### What is asked
**1)** Using the passage below on Christian values, decide whether each statement agrees with it: (a) Gandhi proposed premature withdrawal as a means of family planning; (b) the writer claims Jesus mentioned stoning in the Sermon on the Mount; (c) the writer holds that Mohammed made the Biblical penal code harsher. Answer yes or no for each and quote the words of the passage that settle it.
**2)** According to the passage below on Christian values, why would a doctor who helps a woman have a painless delivery be working against Christian values? Answer in one to three sentences.
**3)** Write a continuation of the passage on Christian values, picking up after its final sentence.

### Excerpted passage
□ □ □ □ □

If you are a Catholic and dare to say that day and night, morning and evening, are results of the sun and that they could not precede the birth of the sun, you could theoretically be punished for blasphemy.

If you are a doctor and help a woman to have painless delivery, you work against Christian values. God had ordained that woman should suffer in child birth. He also said that man shall rule over woman. If you are not a MCP, you lack Christian values.

New laws against corporal punishment go against Christian values. The God-inspired Proverbs chapter in Holy Bible tells you that you should not spare the rod and spoil the child.

If you marry a deserted woman – whether divorced or simply cast away, you commit adultery, a great sin worthy of being stoned to death. That’s merciful God’s law, as stated by Jesus in the Sermon on the Mount. (I must admit He didn’t mention the stoning part at that time).

Gandhi suggested premature withdrawal as a safe and humane means of family planning. If you are a Christian, dropping your essence on the floor will take you straight to hell fire.

Sodomy is not a Church-sanctioned value. City of Sodom (and Gomorrah, for being located close to it) were pilloried and then burnt and showed up as an example for the severity of God’s punishment for attempting it on Lot’s visitors. In late sixties, I knew a Malayali Christian widow and her son who were excommunicated and rendered penniless because their teen-aged son, a menial employee in the Church, let it out that a priest had sodomised him. After denying such incidents across the ‘developed’ world, Vatican has come around to apologize to millions of boys and girls across nations for sodomy committed by priests, the very exponents of Christian values. Those boys and girls are now grown men and women. Some of them carry the wounds in their hearts, others in their behinds.

Christian friends from Australia and the US send me chain-mail jokes about the Sharia law. They wrong the Bible. Every God-ordained punishment – decapitation (and proud display of the severed head – an art perfected by David), stoning adulterators to death , cutting off of limbs – is advocated and described in their gory details by the Bible. For genuine gems of God’s law, spend an evening reading Leviticus. Actually Mohammed softened some of the goriness in the Biblical penal code in his Hadith and Quranic verses. If Pontius Pilate, the Roman Governor of Judea, sent Jesus to the cross and not to be stoned to death, He had Roman laws, not His Father’s laws, to thank. I am presuming that crucifixion must be slightly less painful than stoning.

□ □ □ □ □

### Dataset excerpt
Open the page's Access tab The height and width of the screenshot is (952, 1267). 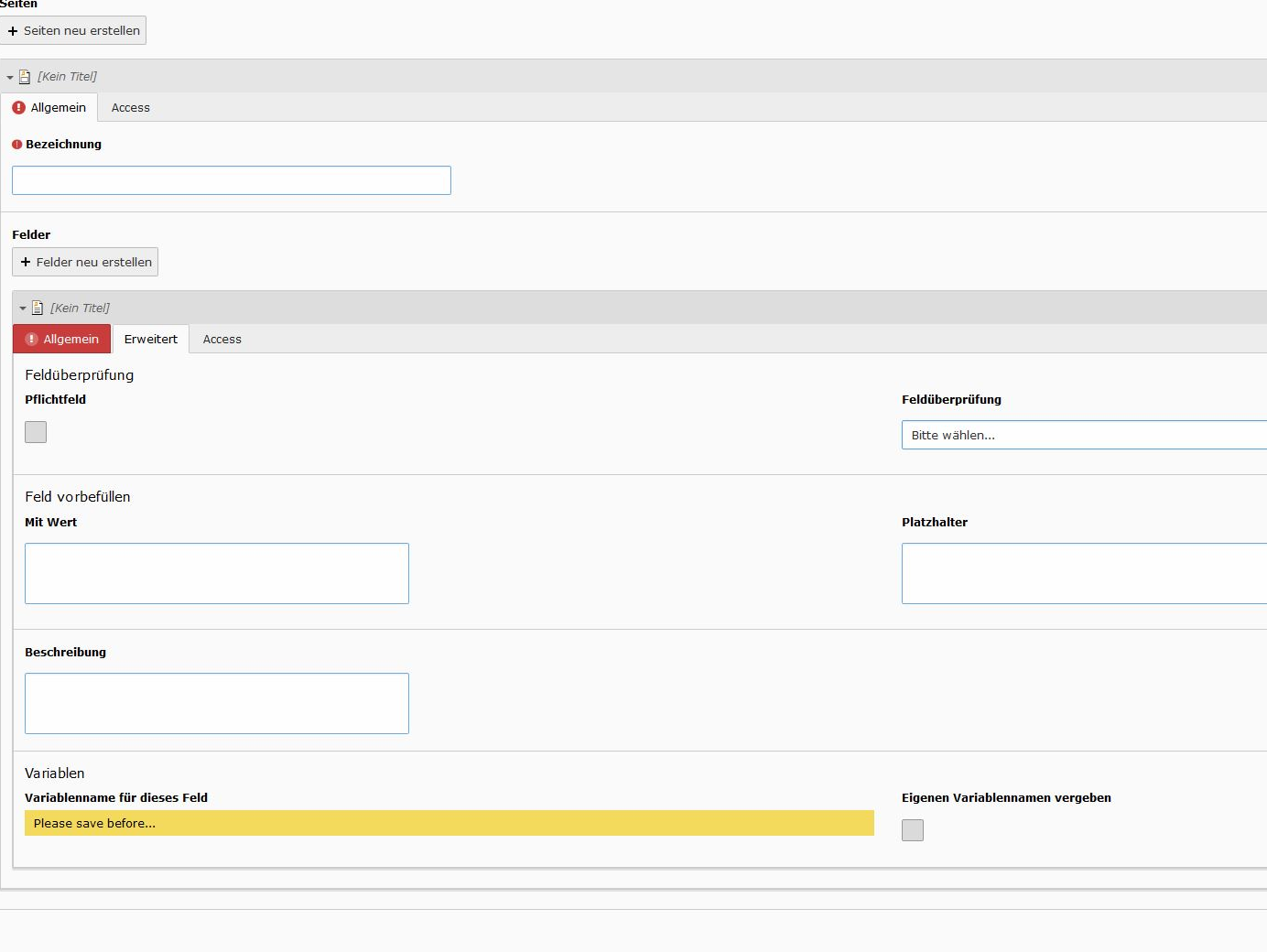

□ □ □ □ □

### Responses to the tasks
**1)**
(a) Yes: "Gandhi suggested premature withdrawal as a safe and humane means of family planning."
(b) No: "(I must admit He didn’t mention the stoning part at that time)."
(c) No: "Actually Mohammed softened some of the goriness in the Biblical penal code in his Hadith and Quranic verses."

**2)** The passage says God had ordained that woman should suffer in childbirth. Easing that pain therefore goes against what the writer presents as Christian values.

**3)**
God, says the Bible, is a Man of War, full of vengeance, cruelty and jealousy (‘I’m a jealous God’).The Psalms tell you: “”The righteous shall rejoice when he sees the vengeance. He shall wash his feet in the blood of the wicked.” This principle was reiterated when He instructed his devotees : “, Go ye after him through the city, and smite: let not your eye spare, neither have ye pity: Slay utterly old and young, both maids, and little children, and woman”. All but Saul obeyed this command (“they utterly destroyed all that was in the city, both man and woman, young and old, and ox, and sheep, and ass, with the edge of the sword.” ) and were rewarded (Ezekiel, Joshua) but Saul who failed to carry out the utter destruction command was dethroned in principle. (it’s another matter that Saul, like some of our chief ministers, chief justices and CVCs refused to oblige). God’s new favourite, David, had to wait till Saul died to get at the throne.

If you are a Syrian Christian, you would not marry a relation less than five generations removed. But your most revered grandfather, Abraham, married his sister (from the same father). One couldn’t say that it was because there was a shortage of women a-la Haryana. Female foeticide is no longer a value advocated by the Judo-Christian God. That claim now rests on Hindus, Sikhs, Indian Muslims and Chinese communists. In the sixteenth century, King Henry VIII, at whose behest the English Church broke off from the Pope and catholic monopoly of Christ, when the queen bore a girl instead of a male heir, the baby was spared, but the queen was beheaded. The Bible gave them other alternatives to do away with womenfolk : “Thou shall not suffer a witch to live”. When a storm blew, or plague spread, you catch a couple of old women, proclaim that the catastrophe was brought about their witchcraft, and burn them on stakes. (Modern Hindu husbands and moms-in-laws are more civilised; they don’t use the stakes. They just burn the brides).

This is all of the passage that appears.